Antonio Pancorbo López, salesiano presbítero

El catequista de la casa salesiana de Málaga, don Antonio Pancorbo, había nacido en la capital malagueña el 30 de septiembre de 1896. En el oratorio festivo y en las escuelas salesianas de la ciudad brotó su vocación salesiana. Tras el aspirantado en Écija (Sevilla), ingresó en el noviciado de San José del Valle (Cádiz). En 1917 profesó como salesiano en Utrera (Sevilla). Fue ordenado presbítero en Cádiz en 1925.

Su apostolado sacerdotal se desplegó en los colegios de Utrera, Las Palmas de Gran Canaria y “su Málaga del alma”, donde sufrió la persecución y el martirio.

Según el testimonio de un sobrino –alumno interno en las escuelas-, cuando el día 19 de julio su padre fue a recogerle a él, le ofreció a don Antonio, su hermano, su casa con la seguridad de que aquel mismo día zarparían en un barco inglés, rumbo a Gibraltar. Pero don Antonio le respondió que deseaba compartir la suerte de sus hermanos salesianos de la comunidad.

La noche del bombardeo de Málaga –30 de agosto- por las tropas de Franco, fue señalado como una de las víctimas. Un miliciano quiso arrancarle la medalla de la Virgen que pendía de su cuello. “Si me habéis de matar lo mismo, dejadme que muera con la medalla”, protestó enérgicamente.

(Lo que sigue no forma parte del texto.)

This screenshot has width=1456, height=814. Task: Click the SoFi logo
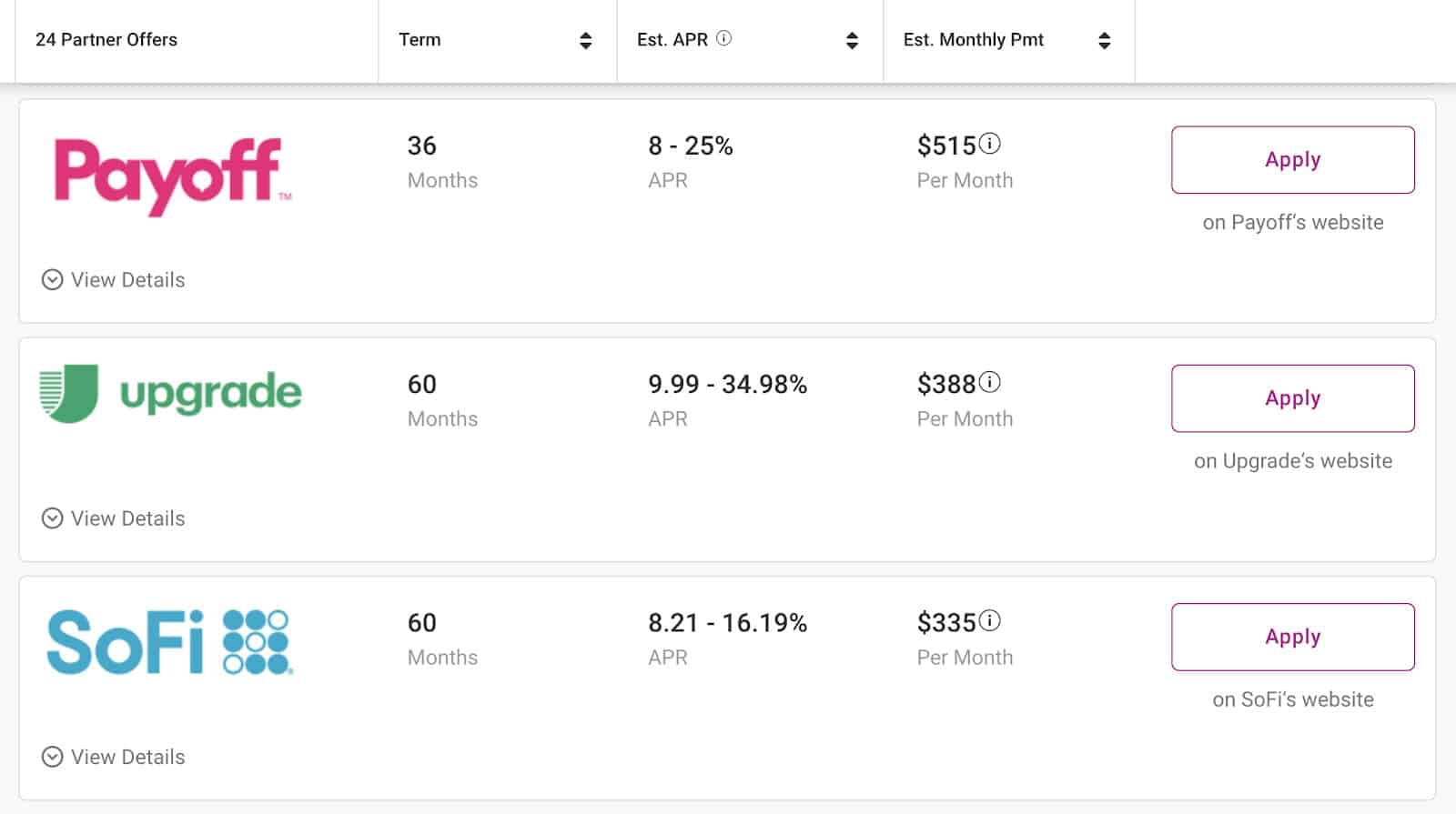click(x=169, y=642)
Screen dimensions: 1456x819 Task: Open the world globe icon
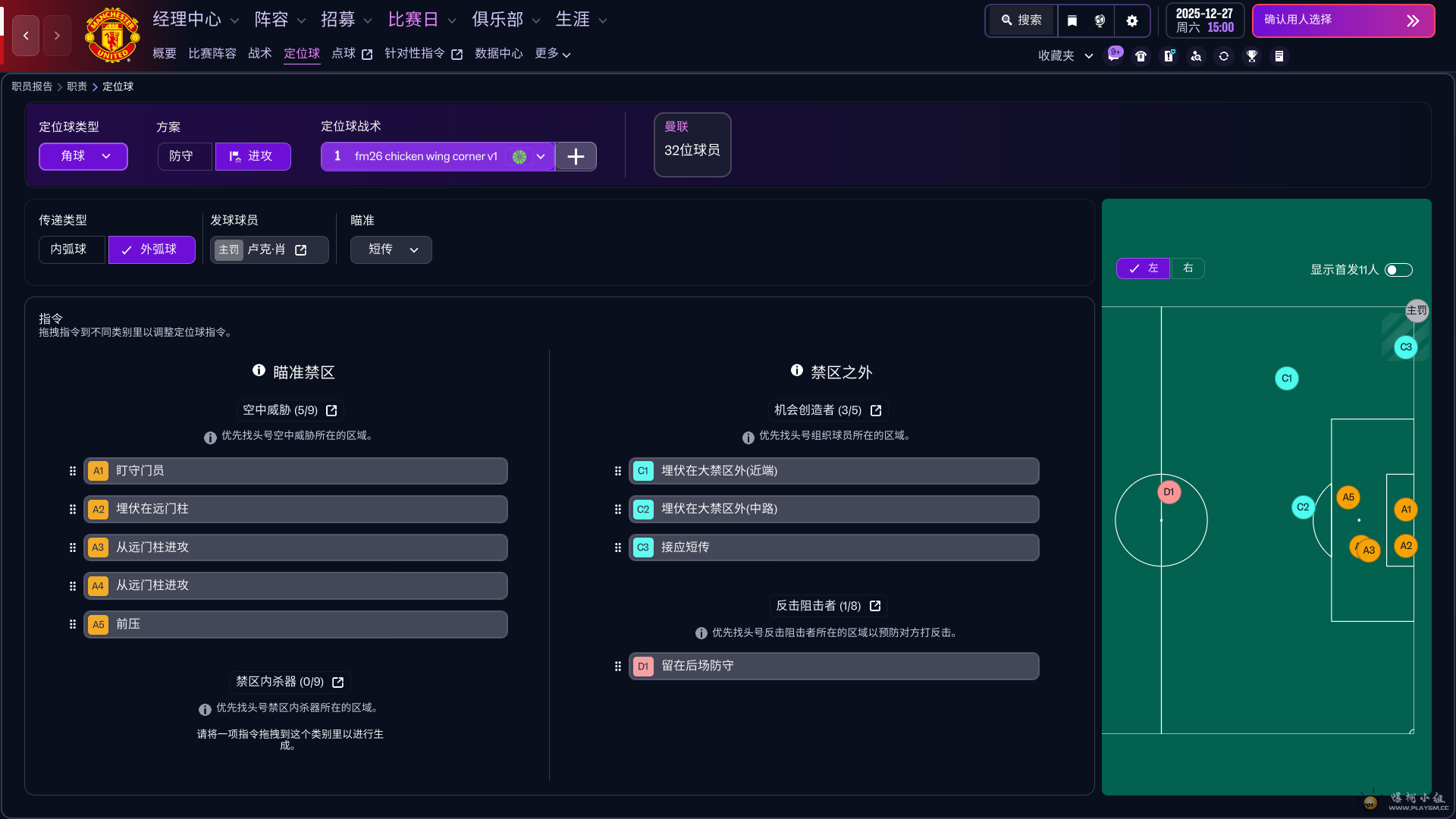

No obstante se la arrancaron violentamente, arrojándola al suelo, de donde la recogió otro salesiano que la devolvió a su dueño. Don Antonio la besó con ternura y la colocó de nuevo sobre el pecho.

Al partir hacia la muerte, advirtió con don Tomás Alonso, la presencia del señor Cárdenas, empleado del colegio, por quien intercedió para que lo indultaran. “No vengo a pediros nada para mí, vengo a interceder por un obrero, que se halla en fila para ser ejecutado. Él ni es sacerdote ni es religioso”.

Pudo también don Antonio aquel día escapar de la muerte, merced a una jocosa circunstancia. Sus pantalones eran muy cortos para salir de la cárcel y el policía le mandó que se los cambiara. Entre tanto, el cupo de alrededor de 60 víctimas se había cerrado, por lo que quedó descartado aquella noche.

No ocurrió así el 24 de septiembre. La saca de aquel día lo incluyó con el número 211, junto al director de San Bartolomé, don Manuel Gómez Contioso, y otros dos hermanos coadjutores, don Esteban García y don Rafael Rodríguez. Todos fueron asesinados junto a la tapia del cementerio de San Rafael.